In the driver’s seat
According to the Chamber of Automotive Manufacturers of the Philippines, Inc. (CAMPI), Toyota Motor remains the unchallenged leader in the hybrid space, selling 7,012 HEVs alone—a commanding 82 percent of electrified vehicle sales. Honda Cars, another Japan-based marque, came in a far second with sales of 550 units, equivalent to 6.6 percent.
Meanwhile, Tesla is gaining traction in the BEV category. It sold 1004 units, or 56 percent of the BEV segment. Its expanding presence in premium and tech-savvy circles—fueled by cachet and the appeal of clean energy—has helped broaden EV interest beyond early adopters. Nissan Motors was within striking distance, disposing of 474 units or 26.5 percent.
In the plug-in hybrid EV segment, the European brand BMW is dominating this space with 32 units sold, or 27 percent.
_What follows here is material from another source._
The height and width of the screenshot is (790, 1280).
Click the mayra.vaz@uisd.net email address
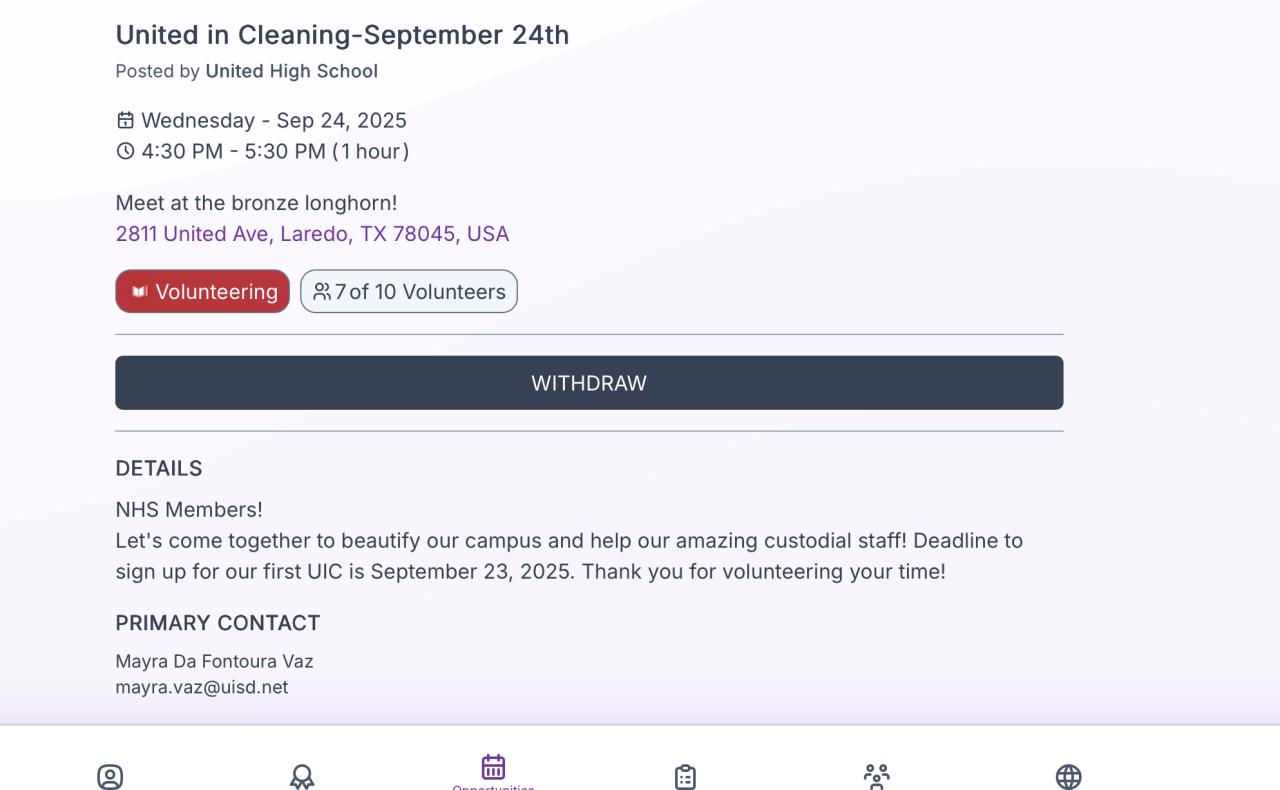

Jetour Auto closely followed with 30 units or 25 percent.
Completing the merry mixed-up, China-made autos such as BYD, Hongqi, Foton, Geely, and GWM are swarming the market with their brand of electrified mobility.
Beyond the plug
The country’s EV transformation isn’t just happening on dealership floors. According to the Department of Energy (DOE), there are now 912 public charging stations nationwide, with a concentration primarily in the National Capital Region. While still a far cry from the millions of gas pumps sprawled across the archipelago, the growing charging network is beginning to fill in crucial connectivity gaps.
The DOE also reports 739 BEV models, 75 PHEVs, 95 HEVs, and 83 light EVs currently recognized for sale—an increasingly diverse lineup that hints at the broader consumer base now exploring EV ownership.
SUVs steer the trend
Filipinos aren’t giving up on size. Out of 24,286 registered EVs (based on 2024 Land Transportation Office data), 20,722 are sport utility and utility vehicles. The rest include 2,548 passenger cars, 983 motorcycles and tricycles, and a handful of buses and trucks. It’s a reflection of the country’s ongoing affinity for versatile, all-purpose vehicles that are suited to both urban and rural roads.
Incentives spark change
At the heart of the electrification push is the Electric Vehicle Incentives Strategy (EVIS)—the government’s multi-billion-peso blueprint to drive adoption, innovation, and local manufacturing under the Electric Vehicle Industry Development Act (EVIDA). The strategy offers:
- Income tax holidays and customs duty exemptions for EV manufacturers under the CREATE law
- Capital subsidies for local battery producers and charging infrastructure
- Support for green mining and parts production, covering strategic materials like lithium and nickel
- Discount vouchers for buyers of electric public utility vehicles (₱500,000), three-wheelers (₱20,000), and e-bikes (₱10,000) under the e-PUV+ program
Headwinds ahead
Transport regulators view electric vehicles (EVs) as a strategic solution to reduce dependence on imported fuel, cut emissions, and modernize the country’s mobility landscape.
The Department of Transportation, in collaboration with other agencies, is actively implementing the Comprehensive Roadmap for the Electric Vehicle Industry (CREVI), which outlines targets for EV fleet share, charging station deployment, and local manufacturing support.
Despite the promise, implementation hurdles abound. Manufacturing capacity is still nascent. Charging stations are unevenly distributed. For many Filipino drivers, EVs remain financially out of reach, even with incentives.
Investor confidence hinges on clearer guidelines and more streamlined approval systems. There are also mounting concerns over grid reliability, particularly in rural regions where EV expansion is most needed.
Still, the long-term outlook is electric. The CREVI envisions 9 million EVs and 400,000 charging stations nationwide by 2040. If targets are met, the Philippines could reduce emissions, enhance urban air quality, increase energy independence, and establish a globally competitive clean technology sector.
For now, Toyota and Tesla are writing the opening chapters. The question is—will the rest of the market step on the gas pedal to meet them? Fingers are crossed.